NOCO Businesses support Pastels on 5th

By: Staff

Get Creative with Giving

By Lisa Kennedy

 

On a warm Saturday afternoon, Kelsey Priestly leaned over a square etched into the sidewalk, drawing. Shippers’ Supply Custom Pack, the Loveland business she works for, had purchased the square as a sponsor of the Pastels on 5th festivities. This year’s installment of the annual chalk-art gathering brought artists—professional, student, hobbyist—to town for a cause as grave as the two-day event was buoyant.
Since 1983, Alternatives to Violence (ATV) has been providing services and a safe haven to people affected by domestic abuse and sexual assault, as well as victims of human trafficking. Pastels has been a money-raising event for the organization since 2010. This year’s program brought in $45,000.

“We are so grateful,” says ATV Executive Director Kari Clark. Perhaps as significant as the funds raised is the fact that Pastels “lets people know we are here,” Clark adds. “It puts the word out on what we do. A lot of clients and people seeking services hear about [us] because of Pastels.”

Sheree Lambert, co-owner of Shippers’ with husband Jim, has been a Pastels sponsor from the start. “We love anything art related,” she says. “And then the cause! We hold ATV near and dear to our hearts. It was a no-brainer.”
The family-owned business provides all manner of goods and support to people sending packages, but its unique skill set is in packing, crating and dispatching art works to places near and far-flung. Many of the artists participating in Pastels “are good friends of ours that we wanted to support,” says Lambert.

Local businesses, church groups, nonprofits, school groups and individual sponsors were able to buy a square, or multiple squares, costing from $150-$1,000 per square. Approximately 150 artists participated this past September, according to Vicky Bryant, the longtime ATV volunteer who launched the community gathering as a way to fundraise for an organization she believes in deeply. “I had a childhood riddled with domestic abuse, and ATV really needed a good fundraiser,” she says.

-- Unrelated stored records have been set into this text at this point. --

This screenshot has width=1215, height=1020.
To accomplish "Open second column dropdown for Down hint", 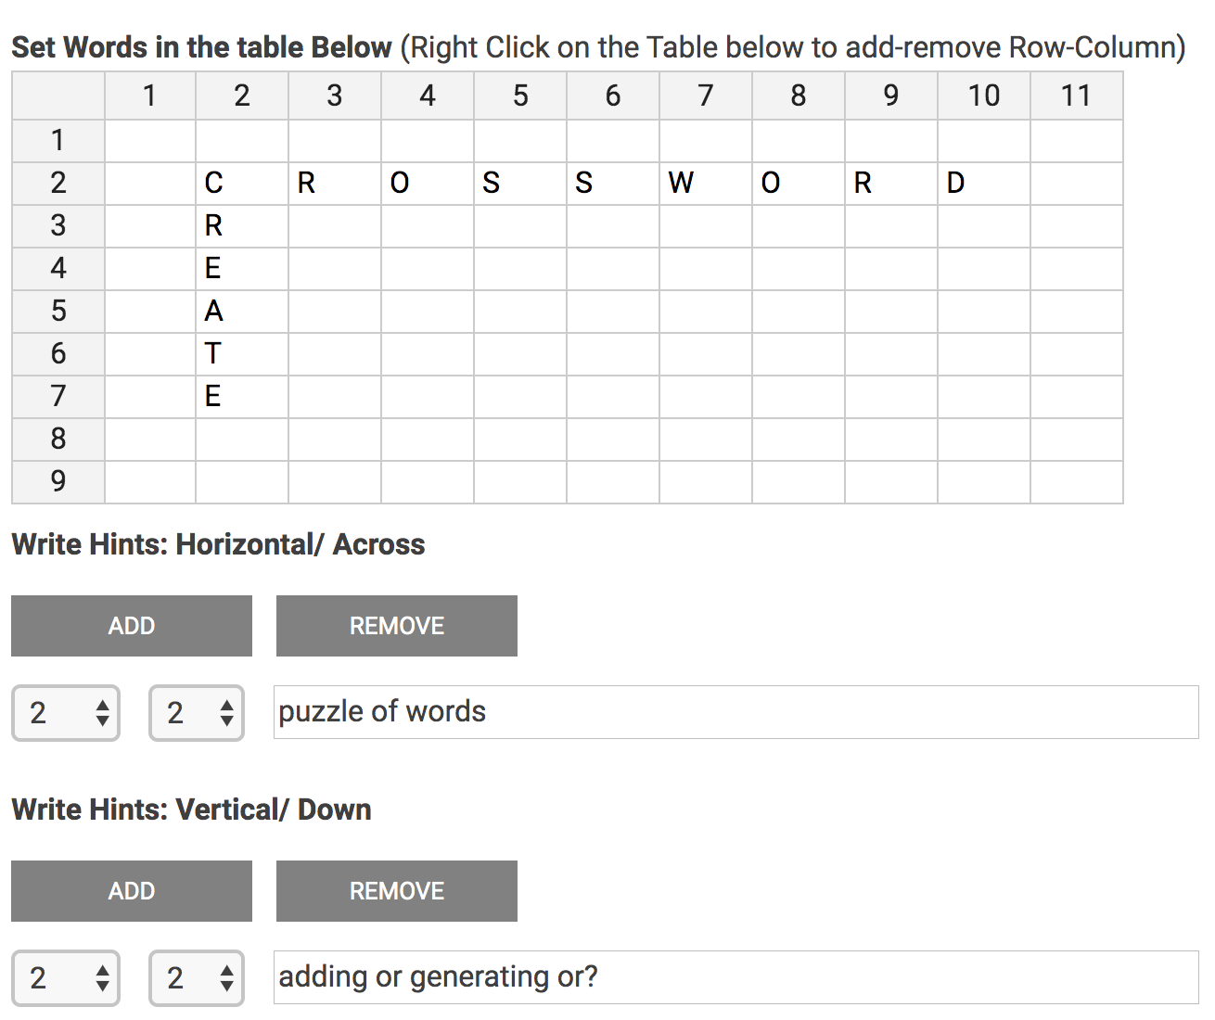I will [x=197, y=978].
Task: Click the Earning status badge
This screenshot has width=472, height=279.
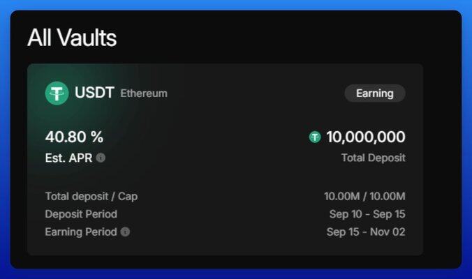Action: pos(375,93)
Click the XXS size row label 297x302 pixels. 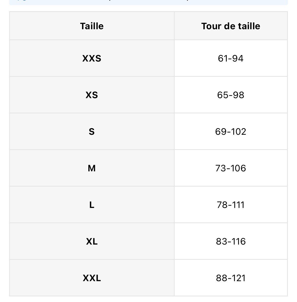(x=92, y=58)
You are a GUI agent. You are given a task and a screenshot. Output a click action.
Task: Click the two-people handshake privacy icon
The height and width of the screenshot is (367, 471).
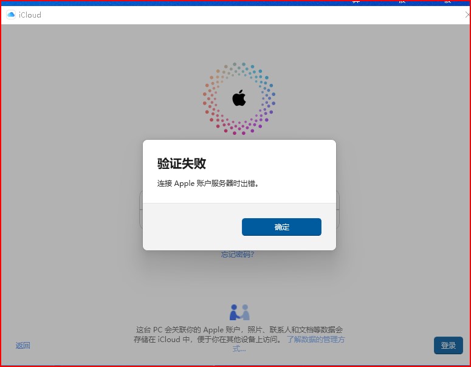click(239, 312)
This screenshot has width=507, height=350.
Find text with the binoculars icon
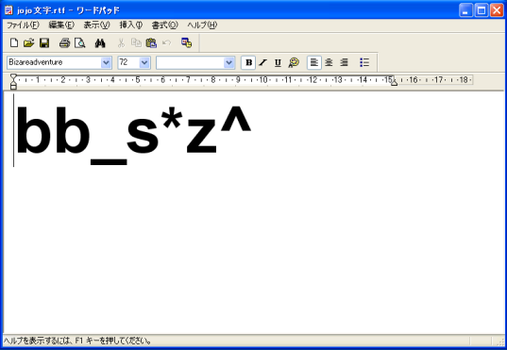tap(100, 42)
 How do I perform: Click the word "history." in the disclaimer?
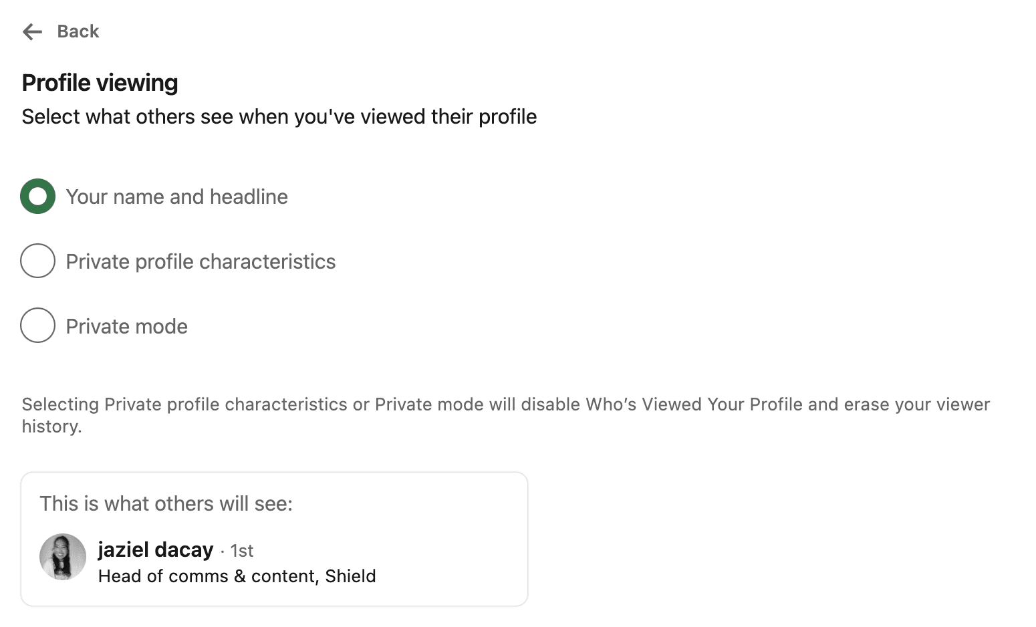point(51,426)
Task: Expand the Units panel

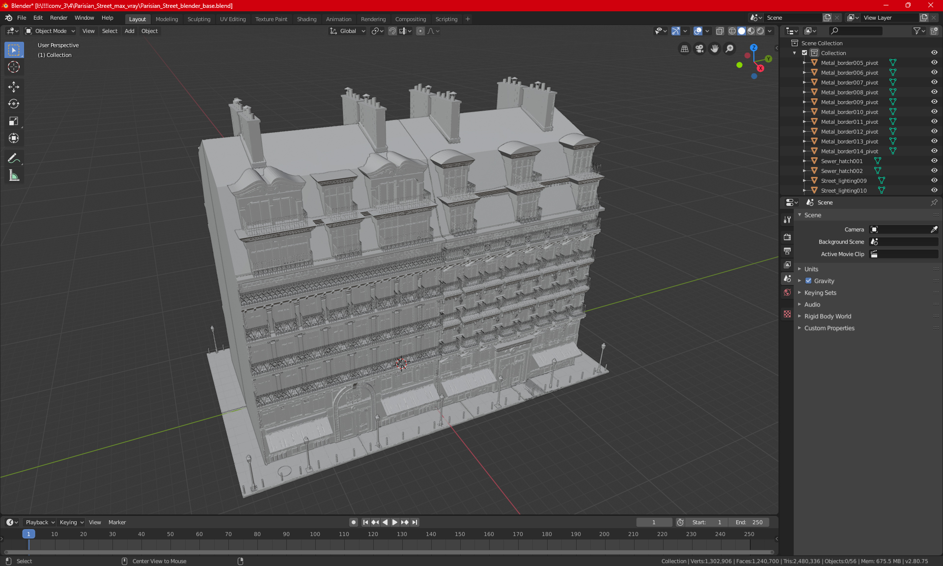Action: (x=811, y=269)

Northern Colorado’s businesses, large and small, like to give and—more vitally—like to give back. Community groups, local nonprofit organizations, even a daughter’s softball team can be beneficiaries of that largesse. Companies can qualify for tax breaks and boost their standing within their community i.e. customers with their charitable efforts. In the parlance, it’s a “win-win.” But for many business owners the motivation runs deeper than extending its brand or saving on taxes. Think of it as community-building with “give where you live” as the mantra.

One of the most innovative examples of that may be the business model Mission Homes constructed. The brainchild of David and Stephanie Gregg, Mission’s mission is community-driven and Christian-centered. Not only does the homebuilder create much-needed affordable houses in its backyard of Berthoud, 25 percent of the net profit from a sale goes to nonprofit organizations that were curated by a cohort of locals with philanthropic chops. And the couple know their way around the region. David Gregg, an architect, was once Berthoud’s mayor; Stephanie Gregg has been woven into the community’s philanthropic fabric for years.

The charitable partners on Mission’s “MVP” list range from local to regional to international.

“Some have been around forever,” says Stephanie Gregg, of the 10 charities. “But some of our nonprofits are really grassroots. They’re just starting. They don’t have big fundraising efforts to support their charities. Mission Homes affords them a big benefit.”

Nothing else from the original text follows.